BEGIN TEXT SEGMENT

Destructive Analyses
Chlorophylls and Carotenoids
Chlorophyll a+b and total carotenoids concentrations were determined spectrophotometrically at harvest. Leaf tissue (30–50 mg) was extracted using 100% (v/v) methanol, for 24 h at 4°C in the dark; afterward quantitative determination of pigments was carried out. Absorbance readings were measured at 665.2 and 652.4 nm for chlorophylls and 470 nm for total carotenoids. Pigment levels were calculated by Lichtenthaler’s (1987) formula and expressed on the basis of tissue FW.
Total Sugars
Leaf tissue (1 g) was homogenized in 3 mL of distilled water and centrifuged at 3000 ×g (ALC centrifuge-model PK130R) for 15 min at room temperature (RT). Total sugars were assayed according to the anthrone assay. About 1 g of leaf tissue was homogenized in 3 mL of distilled water and centrifuged at 3000 ×g, for 15 min, at RT. Anthrone (0.2 g) was melted in 100 mL of H2SO4 and shook for 30–40 min. 1 mL of the leaf tissue extract was added to 5 mL of anthrone solution, cooled in ice for 5 min and mixed thoroughly. Samples were incubated at 95°C for 5 min and then cooled on ice (Yemm and Willis, 1954). Absorbance was read at 620 nm and the levels were calculated referring to glucose calibration curve (Cocetta et al., 2015).
Leaf Nitrate Concentration
Nitrate concentration was measured by the salicylsulfuric acid method (Cataldo et al., 1975). One gram of fresh leaf tissue was homogenized (mortar and pestle) in 3 mL of distilled water. The extract was centrifuged at 3000 ×g for 15 min at RT and the recovered supernatant was used for the colorimetric determination. Twenty μL of sample were added to 80 μL of 5% (w/v) salicylic acid dissolved in H2SO4 plus 3 mL of 1.5N NaOH. Samples were cooled at RT and absorbance at 410 nm was measured. Nitrate concentration was calculated referring to a KNO3 standard calibration curve.
Proline
Proline was determined with a colorimetric assay, as described by Abrahám et al. (2010). Lettuce leaves (0.5 g) were ground in 10 mL of sulfosalicylic acid (3%). Tubes were kept on ice and, subsequently, samples were centrifuged for 5 min, at RT, at 3800 ×g for 10 min. In a separate tube was prepared the reaction mixture: 100 μL of 3% sulfosalicylic acid, 200 μL of glacial acetic acid, 200 μL of acidic ninhydrin. Then 100 μL from the supernatant of the plant extract were added and the tubes were mixed well. Tubes were incubated at 96°C for 60 min. Then samples were put in ice. Afterward, 1 mL of toluene was added to the reaction mixture and samples were vortexed for 20 s. Tubes were left on the bench for 5 min to allow the separation of the organic and water phases. The chromophore containing toluene was removed into a fresh tube. Absorbance readings were performed at 520 nm using toluene as reference. Proline concentration was determined using a standard concentration curve and calculated based on the FW.
Abscisic Acid
Abscisic acid was determined by an indirect enzyme linked immuno-sorbent assay (ELISA) based on the use of DBPA1 monoclonal antibody, raised against S(+)-ABA (Vernieri et al., 1989). About 1 g of lettuce leaf was homogenized (mortar and pestle) in 3 mL of distilled water. The extract was centrifuged at 3000 ×g for 15 min at RT and the recovered supernatant was used for the analysis. The ELISA was performed as described by Trivellini et al. (2016).

END TEXT SEGMENT
BEGIN RECORD SET

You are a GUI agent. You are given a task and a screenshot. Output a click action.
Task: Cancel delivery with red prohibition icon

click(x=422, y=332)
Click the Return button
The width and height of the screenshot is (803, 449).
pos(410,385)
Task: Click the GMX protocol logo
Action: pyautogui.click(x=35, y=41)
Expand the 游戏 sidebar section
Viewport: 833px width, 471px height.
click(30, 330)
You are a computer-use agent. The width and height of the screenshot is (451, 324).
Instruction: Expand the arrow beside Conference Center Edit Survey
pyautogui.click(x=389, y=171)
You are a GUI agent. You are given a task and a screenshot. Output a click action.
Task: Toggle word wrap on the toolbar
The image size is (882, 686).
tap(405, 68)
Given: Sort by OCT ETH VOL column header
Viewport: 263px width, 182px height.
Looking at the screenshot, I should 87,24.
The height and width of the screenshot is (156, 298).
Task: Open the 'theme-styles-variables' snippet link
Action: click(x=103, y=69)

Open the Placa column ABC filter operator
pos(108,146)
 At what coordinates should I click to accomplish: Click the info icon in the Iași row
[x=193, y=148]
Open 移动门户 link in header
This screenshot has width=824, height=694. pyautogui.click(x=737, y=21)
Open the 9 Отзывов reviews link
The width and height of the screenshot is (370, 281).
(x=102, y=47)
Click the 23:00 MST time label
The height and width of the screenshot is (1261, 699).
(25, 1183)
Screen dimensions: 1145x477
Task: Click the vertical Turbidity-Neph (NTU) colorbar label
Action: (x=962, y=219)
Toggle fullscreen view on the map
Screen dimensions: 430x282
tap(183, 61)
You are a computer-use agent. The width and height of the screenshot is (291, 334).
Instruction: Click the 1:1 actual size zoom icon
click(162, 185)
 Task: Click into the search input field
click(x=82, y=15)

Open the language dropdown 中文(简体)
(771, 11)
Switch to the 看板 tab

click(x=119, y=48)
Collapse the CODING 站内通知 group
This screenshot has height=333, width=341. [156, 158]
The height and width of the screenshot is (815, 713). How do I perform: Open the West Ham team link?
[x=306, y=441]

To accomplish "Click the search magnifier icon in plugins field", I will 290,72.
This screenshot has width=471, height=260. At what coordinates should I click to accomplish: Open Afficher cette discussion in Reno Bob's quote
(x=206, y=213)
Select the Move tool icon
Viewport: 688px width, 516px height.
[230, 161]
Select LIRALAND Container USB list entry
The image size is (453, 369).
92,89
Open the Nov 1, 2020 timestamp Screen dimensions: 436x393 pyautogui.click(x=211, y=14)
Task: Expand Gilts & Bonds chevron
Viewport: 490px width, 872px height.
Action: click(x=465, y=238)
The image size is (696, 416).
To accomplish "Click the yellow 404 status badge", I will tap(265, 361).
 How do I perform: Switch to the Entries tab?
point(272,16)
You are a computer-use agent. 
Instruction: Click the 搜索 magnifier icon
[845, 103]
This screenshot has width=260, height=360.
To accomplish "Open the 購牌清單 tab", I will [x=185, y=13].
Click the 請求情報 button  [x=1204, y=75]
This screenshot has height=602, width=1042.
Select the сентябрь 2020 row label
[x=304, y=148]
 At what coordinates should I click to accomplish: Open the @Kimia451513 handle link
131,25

END RECORD SET

* **TASKS AND EXERCISES**
1. Summarize the destructive analyses text in two sentences.
2. In the destructive analyses text, at what wavelength was absorbance measured for total carotenoids?
3. Repeat the part of the destructive analyses text that starts at "Leaf Nitrate Concentration" and ends at "standard calibration curve.".

* **LIST OF ANSWERS**
1. Pigments, total sugars, leaf nitrate, and proline in leaf tissue were measured with spectrophotometric or colorimetric assays, and their levels were calculated from Lichtenthaler's formula or from standard calibration curves. Abscisic acid was determined by an indirect ELISA based on the DBPA1 monoclonal antibody raised against S(+)-ABA.

2. 470 nm

3.
Leaf Nitrate Concentration
Nitrate concentration was measured by the salicylsulfuric acid method (Cataldo et al., 1975). One gram of fresh leaf tissue was homogenized (mortar and pestle) in 3 mL of distilled water. The extract was centrifuged at 3000 ×g for 15 min at RT and the recovered supernatant was used for the colorimetric determination. Twenty μL of sample were added to 80 μL of 5% (w/v) salicylic acid dissolved in H2SO4 plus 3 mL of 1.5N NaOH. Samples were cooled at RT and absorbance at 410 nm was measured. Nitrate concentration was calculated referring to a KNO3 standard calibration curve.